▶ [WHAT IS EXPECTED] Please copy the data shown below, word for word.
*** Opening PROVIDED RECORDS ***
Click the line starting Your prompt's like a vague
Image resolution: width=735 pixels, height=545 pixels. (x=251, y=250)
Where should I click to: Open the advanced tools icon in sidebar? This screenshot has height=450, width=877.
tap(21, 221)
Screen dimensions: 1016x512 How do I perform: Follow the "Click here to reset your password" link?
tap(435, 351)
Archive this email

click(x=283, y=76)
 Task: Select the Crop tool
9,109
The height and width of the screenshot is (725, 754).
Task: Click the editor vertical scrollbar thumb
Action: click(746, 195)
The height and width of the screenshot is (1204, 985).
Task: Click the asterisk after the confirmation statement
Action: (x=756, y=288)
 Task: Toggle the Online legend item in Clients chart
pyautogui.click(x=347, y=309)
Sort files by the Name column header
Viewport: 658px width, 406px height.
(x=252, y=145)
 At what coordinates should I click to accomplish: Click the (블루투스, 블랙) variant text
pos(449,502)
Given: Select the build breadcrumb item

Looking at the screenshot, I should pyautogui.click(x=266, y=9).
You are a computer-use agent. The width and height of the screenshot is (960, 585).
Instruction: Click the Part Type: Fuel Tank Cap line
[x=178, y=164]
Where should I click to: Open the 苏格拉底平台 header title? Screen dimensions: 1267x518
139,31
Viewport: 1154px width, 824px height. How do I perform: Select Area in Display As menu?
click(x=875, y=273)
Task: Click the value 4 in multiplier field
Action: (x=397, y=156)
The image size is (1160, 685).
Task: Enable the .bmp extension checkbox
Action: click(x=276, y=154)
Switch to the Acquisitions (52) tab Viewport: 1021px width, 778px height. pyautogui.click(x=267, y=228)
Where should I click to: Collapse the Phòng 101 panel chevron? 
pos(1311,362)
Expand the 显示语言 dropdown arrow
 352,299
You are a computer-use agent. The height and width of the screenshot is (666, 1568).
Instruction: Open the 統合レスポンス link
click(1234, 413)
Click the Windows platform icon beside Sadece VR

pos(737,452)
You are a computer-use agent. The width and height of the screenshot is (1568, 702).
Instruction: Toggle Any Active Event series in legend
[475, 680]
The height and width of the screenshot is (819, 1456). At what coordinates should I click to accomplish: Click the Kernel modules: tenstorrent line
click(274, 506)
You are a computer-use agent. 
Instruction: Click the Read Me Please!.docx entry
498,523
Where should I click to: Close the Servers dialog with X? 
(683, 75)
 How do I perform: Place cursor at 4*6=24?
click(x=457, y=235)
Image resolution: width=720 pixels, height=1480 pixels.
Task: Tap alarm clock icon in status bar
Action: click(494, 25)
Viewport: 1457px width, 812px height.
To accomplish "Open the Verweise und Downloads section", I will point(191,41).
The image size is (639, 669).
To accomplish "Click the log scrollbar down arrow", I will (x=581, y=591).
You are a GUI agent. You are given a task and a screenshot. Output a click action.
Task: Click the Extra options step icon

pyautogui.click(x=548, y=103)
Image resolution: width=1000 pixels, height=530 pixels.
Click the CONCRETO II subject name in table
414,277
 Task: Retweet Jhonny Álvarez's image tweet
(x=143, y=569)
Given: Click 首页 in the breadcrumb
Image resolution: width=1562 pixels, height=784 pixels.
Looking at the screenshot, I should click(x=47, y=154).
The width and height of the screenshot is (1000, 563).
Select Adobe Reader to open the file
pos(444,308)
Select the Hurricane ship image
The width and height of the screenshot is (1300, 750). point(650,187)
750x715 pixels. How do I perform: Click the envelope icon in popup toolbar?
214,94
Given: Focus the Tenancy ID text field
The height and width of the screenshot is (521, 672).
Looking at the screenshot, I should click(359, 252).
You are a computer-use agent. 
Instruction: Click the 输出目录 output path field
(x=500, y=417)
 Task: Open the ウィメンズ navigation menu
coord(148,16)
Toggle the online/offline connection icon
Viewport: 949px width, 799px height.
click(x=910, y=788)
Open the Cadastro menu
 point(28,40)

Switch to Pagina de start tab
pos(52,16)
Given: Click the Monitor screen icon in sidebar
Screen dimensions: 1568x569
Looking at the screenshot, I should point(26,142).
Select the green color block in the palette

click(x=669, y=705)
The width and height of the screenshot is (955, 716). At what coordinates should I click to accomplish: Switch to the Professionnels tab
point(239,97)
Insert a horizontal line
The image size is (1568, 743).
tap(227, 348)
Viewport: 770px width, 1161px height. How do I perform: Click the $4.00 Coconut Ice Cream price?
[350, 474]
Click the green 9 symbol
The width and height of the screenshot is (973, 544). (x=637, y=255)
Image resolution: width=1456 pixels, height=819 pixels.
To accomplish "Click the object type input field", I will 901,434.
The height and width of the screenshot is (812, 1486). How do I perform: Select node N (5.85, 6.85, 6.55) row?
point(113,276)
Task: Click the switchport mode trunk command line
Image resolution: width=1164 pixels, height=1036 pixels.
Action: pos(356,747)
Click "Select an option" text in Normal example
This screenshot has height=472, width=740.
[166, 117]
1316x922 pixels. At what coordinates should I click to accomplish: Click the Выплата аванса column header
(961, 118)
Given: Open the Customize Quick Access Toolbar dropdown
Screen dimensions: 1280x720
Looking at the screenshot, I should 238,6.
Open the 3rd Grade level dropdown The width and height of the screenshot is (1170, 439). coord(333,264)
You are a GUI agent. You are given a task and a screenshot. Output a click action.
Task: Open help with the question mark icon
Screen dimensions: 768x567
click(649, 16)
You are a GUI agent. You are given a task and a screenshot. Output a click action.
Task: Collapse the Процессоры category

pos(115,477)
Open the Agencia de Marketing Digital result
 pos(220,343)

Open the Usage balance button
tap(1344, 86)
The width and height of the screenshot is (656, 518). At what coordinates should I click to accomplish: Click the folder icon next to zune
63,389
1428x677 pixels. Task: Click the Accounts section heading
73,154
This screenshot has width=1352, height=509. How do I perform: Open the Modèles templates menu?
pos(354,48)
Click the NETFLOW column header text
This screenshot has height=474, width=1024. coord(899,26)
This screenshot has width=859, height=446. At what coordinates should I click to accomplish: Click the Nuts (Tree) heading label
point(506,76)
*** Closing PROVIDED RECORDS ***
▶ [ANSWER TO THIS PROBLEM]
Click the line starting Your prompt's like a vague
Image resolution: width=735 pixels, height=545 pixels. (x=251, y=250)
Where should I click to: Open the advanced tools icon in sidebar? This screenshot has height=450, width=877.
tap(21, 221)
Screen dimensions: 1016x512 How do I perform: Follow the "Click here to reset your password" link?
tap(435, 351)
Archive this email

click(x=283, y=76)
 Task: Select the Crop tool
9,109
The height and width of the screenshot is (725, 754).
Task: Click the editor vertical scrollbar thumb
Action: click(746, 195)
The height and width of the screenshot is (1204, 985).
Task: Click the asterisk after the confirmation statement
Action: (x=756, y=288)
 Task: Toggle the Online legend item in Clients chart
pyautogui.click(x=347, y=309)
Sort files by the Name column header
Viewport: 658px width, 406px height.
(x=252, y=145)
 At what coordinates should I click to accomplish: Click the (블루투스, 블랙) variant text
pos(449,502)
Given: Select the build breadcrumb item

Looking at the screenshot, I should pyautogui.click(x=266, y=9).
You are a computer-use agent. The width and height of the screenshot is (960, 585).
Instruction: Click the Part Type: Fuel Tank Cap line
[x=178, y=164]
Where should I click to: Open the 苏格拉底平台 header title? Screen dimensions: 1267x518
139,31
Viewport: 1154px width, 824px height. How do I perform: Select Area in Display As menu?
click(x=875, y=273)
Task: Click the value 4 in multiplier field
Action: (x=397, y=156)
The image size is (1160, 685).
Task: Enable the .bmp extension checkbox
Action: click(x=276, y=154)
Switch to the Acquisitions (52) tab Viewport: 1021px width, 778px height. pyautogui.click(x=267, y=228)
Where should I click to: Collapse the Phòng 101 panel chevron? 
pos(1311,362)
Expand the 显示语言 dropdown arrow
 352,299
You are a computer-use agent. The height and width of the screenshot is (666, 1568).
Instruction: Open the 統合レスポンス link
click(1234, 413)
Click the Windows platform icon beside Sadece VR

pos(737,452)
You are a computer-use agent. The width and height of the screenshot is (1568, 702).
Instruction: Toggle Any Active Event series in legend
[475, 680]
The height and width of the screenshot is (819, 1456). At what coordinates should I click to accomplish: Click the Kernel modules: tenstorrent line
click(274, 506)
You are a computer-use agent. 
Instruction: Click the Read Me Please!.docx entry
498,523
Where should I click to: Close the Servers dialog with X? 
(683, 75)
 How do I perform: Place cursor at 4*6=24?
click(x=457, y=235)
Image resolution: width=720 pixels, height=1480 pixels.
Task: Tap alarm clock icon in status bar
Action: click(494, 25)
Viewport: 1457px width, 812px height.
To accomplish "Open the Verweise und Downloads section", I will point(191,41).
The image size is (639, 669).
To accomplish "Click the log scrollbar down arrow", I will (x=581, y=591).
You are a GUI agent. You are given a task and a screenshot. Output a click action.
Task: Click the Extra options step icon

pyautogui.click(x=548, y=103)
Image resolution: width=1000 pixels, height=530 pixels.
Click the CONCRETO II subject name in table
414,277
 Task: Retweet Jhonny Álvarez's image tweet
(x=143, y=569)
Given: Click 首页 in the breadcrumb
Image resolution: width=1562 pixels, height=784 pixels.
Looking at the screenshot, I should click(x=47, y=154).
The width and height of the screenshot is (1000, 563).
Select Adobe Reader to open the file
pos(444,308)
Select the Hurricane ship image
The width and height of the screenshot is (1300, 750). point(650,187)
750x715 pixels. How do I perform: Click the envelope icon in popup toolbar?
214,94
Given: Focus the Tenancy ID text field
The height and width of the screenshot is (521, 672).
Looking at the screenshot, I should click(359, 252).
You are a computer-use agent. 
Instruction: Click the 输出目录 output path field
(x=500, y=417)
 Task: Open the ウィメンズ navigation menu
coord(148,16)
Toggle the online/offline connection icon
Viewport: 949px width, 799px height.
click(x=910, y=788)
Open the Cadastro menu
 point(28,40)

Switch to Pagina de start tab
pos(52,16)
Given: Click the Monitor screen icon in sidebar
Screen dimensions: 1568x569
Looking at the screenshot, I should point(26,142).
Select the green color block in the palette

click(x=669, y=705)
The width and height of the screenshot is (955, 716). At what coordinates should I click to accomplish: Switch to the Professionnels tab
point(239,97)
Insert a horizontal line
The image size is (1568, 743).
tap(227, 348)
Viewport: 770px width, 1161px height. How do I perform: Click the $4.00 Coconut Ice Cream price?
[350, 474]
Click the green 9 symbol
The width and height of the screenshot is (973, 544). (x=637, y=255)
Image resolution: width=1456 pixels, height=819 pixels.
To accomplish "Click the object type input field", I will 901,434.
The height and width of the screenshot is (812, 1486). How do I perform: Select node N (5.85, 6.85, 6.55) row?
point(113,276)
Task: Click the switchport mode trunk command line
Image resolution: width=1164 pixels, height=1036 pixels.
Action: pos(356,747)
Click "Select an option" text in Normal example
This screenshot has height=472, width=740.
[166, 117]
1316x922 pixels. At what coordinates should I click to accomplish: Click the Выплата аванса column header
(961, 118)
Given: Open the Customize Quick Access Toolbar dropdown
Screen dimensions: 1280x720
Looking at the screenshot, I should 238,6.
Open the 3rd Grade level dropdown The width and height of the screenshot is (1170, 439). coord(333,264)
You are a GUI agent. You are given a task and a screenshot. Output a click action.
Task: Open help with the question mark icon
Screen dimensions: 768x567
click(649, 16)
You are a GUI agent. You are given a task and a screenshot. Output a click action.
Task: Collapse the Процессоры category

pos(115,477)
Open the Agencia de Marketing Digital result
 pos(220,343)

Open the Usage balance button
tap(1344, 86)
The width and height of the screenshot is (656, 518). At what coordinates should I click to accomplish: Click the folder icon next to zune
63,389
1428x677 pixels. Task: Click the Accounts section heading
73,154
This screenshot has width=1352, height=509. How do I perform: Open the Modèles templates menu?
pos(354,48)
Click the NETFLOW column header text
This screenshot has height=474, width=1024. coord(899,26)
This screenshot has width=859, height=446. At what coordinates should I click to accomplish: Click the Nuts (Tree) heading label
point(506,76)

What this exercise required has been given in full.